Why do you think Romney stonewalled the U.S. press corps, and how do you think this decision will affect future coverage of his election campaign?

Sur­veys show that Amer­i­cans don’t like and don’t trust the media, which makes it tempting for pres­i­den­tial can­di­dates to run against them and to freeze them out as much as pos­sible. The problem is that the media remain the prism through which we see, hear and read about the can­di­dates. Except for his con­ven­tion speech and the debates, Romney won’t have many oppor­tu­ni­ties to speak directly to the public.

Even though reporters try to pro­duce sto­ries that are fair and neu­tral, some of their frus­tra­tion is bound to be reflected in their cov­erage if they believe they are being treated with con­tempt. More­over, when a can­di­date refuses to answer ques­tions, it cre­ates a per­cep­tion that he’s got some­thing to hide.

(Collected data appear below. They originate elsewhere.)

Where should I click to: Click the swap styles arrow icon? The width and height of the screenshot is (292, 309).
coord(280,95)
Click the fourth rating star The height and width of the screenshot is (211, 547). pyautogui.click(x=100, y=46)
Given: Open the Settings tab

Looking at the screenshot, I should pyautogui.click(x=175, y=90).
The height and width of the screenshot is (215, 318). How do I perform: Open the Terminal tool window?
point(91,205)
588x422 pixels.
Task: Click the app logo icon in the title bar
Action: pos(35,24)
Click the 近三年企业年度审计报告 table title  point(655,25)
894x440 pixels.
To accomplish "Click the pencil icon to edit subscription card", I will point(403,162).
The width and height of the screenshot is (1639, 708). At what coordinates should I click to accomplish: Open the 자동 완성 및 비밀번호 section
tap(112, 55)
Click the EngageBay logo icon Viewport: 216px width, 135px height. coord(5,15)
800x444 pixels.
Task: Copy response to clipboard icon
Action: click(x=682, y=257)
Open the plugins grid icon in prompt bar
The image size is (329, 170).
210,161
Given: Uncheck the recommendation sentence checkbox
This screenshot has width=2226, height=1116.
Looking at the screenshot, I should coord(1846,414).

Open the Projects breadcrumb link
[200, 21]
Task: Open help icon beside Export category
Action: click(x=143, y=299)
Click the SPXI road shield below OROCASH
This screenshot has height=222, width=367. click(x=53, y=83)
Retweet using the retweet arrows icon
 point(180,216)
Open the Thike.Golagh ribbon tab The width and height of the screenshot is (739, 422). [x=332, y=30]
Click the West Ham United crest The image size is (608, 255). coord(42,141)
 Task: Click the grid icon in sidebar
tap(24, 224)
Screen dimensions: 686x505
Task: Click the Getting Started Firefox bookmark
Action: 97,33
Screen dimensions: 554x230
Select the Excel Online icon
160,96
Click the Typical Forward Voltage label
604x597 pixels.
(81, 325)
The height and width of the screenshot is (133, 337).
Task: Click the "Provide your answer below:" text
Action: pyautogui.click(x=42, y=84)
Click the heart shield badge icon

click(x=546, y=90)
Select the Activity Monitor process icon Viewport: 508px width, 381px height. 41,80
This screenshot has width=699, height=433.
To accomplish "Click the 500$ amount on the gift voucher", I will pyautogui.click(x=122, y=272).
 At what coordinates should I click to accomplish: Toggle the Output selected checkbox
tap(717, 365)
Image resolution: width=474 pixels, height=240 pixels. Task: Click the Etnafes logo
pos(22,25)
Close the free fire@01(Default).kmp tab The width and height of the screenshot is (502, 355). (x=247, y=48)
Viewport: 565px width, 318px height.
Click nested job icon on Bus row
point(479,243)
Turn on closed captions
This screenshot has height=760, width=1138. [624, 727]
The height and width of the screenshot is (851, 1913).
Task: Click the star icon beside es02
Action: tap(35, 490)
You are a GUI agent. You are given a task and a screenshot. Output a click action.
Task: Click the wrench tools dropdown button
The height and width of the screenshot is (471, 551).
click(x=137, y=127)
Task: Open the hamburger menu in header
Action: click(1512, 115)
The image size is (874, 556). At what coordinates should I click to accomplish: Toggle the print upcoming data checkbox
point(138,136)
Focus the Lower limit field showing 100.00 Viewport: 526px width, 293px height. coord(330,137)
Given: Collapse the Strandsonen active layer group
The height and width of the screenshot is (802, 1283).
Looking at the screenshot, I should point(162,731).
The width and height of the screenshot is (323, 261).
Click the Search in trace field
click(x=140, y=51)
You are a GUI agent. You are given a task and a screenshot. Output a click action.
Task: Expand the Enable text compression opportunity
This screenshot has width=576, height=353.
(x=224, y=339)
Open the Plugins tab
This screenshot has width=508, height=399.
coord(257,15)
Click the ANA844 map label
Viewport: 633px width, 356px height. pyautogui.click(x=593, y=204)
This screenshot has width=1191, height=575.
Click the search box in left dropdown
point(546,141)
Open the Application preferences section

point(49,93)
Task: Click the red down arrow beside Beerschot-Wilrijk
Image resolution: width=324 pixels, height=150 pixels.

As much as it may gall Romney’s polit­ical oper­a­tives, they need to under­stand that the care and feeding of the press is part of their job. If they don’t figure that out, they may be dealing with neg­a­tive cov­erage for the rest of the campaign.

President Barack Obama leads Romney in three key battleground states—Florida, Ohio and Pennsylvania—according to new polls from Quinnipiac University, CBS News and The New York Times. Will Romney’s perceived slight of the U.S. press corps further diminish his favorability rating and sway swing voters to cast their ballots for Obama or will his stance on hot-button issues such healthcare and the economy remain at the fore of voters’ decision-making?

I wouldn’t put too much stock in the polls at this point. With the economy still on shaky ground, prob­ably the only thing we can be sure of is that the elec­tion will be close.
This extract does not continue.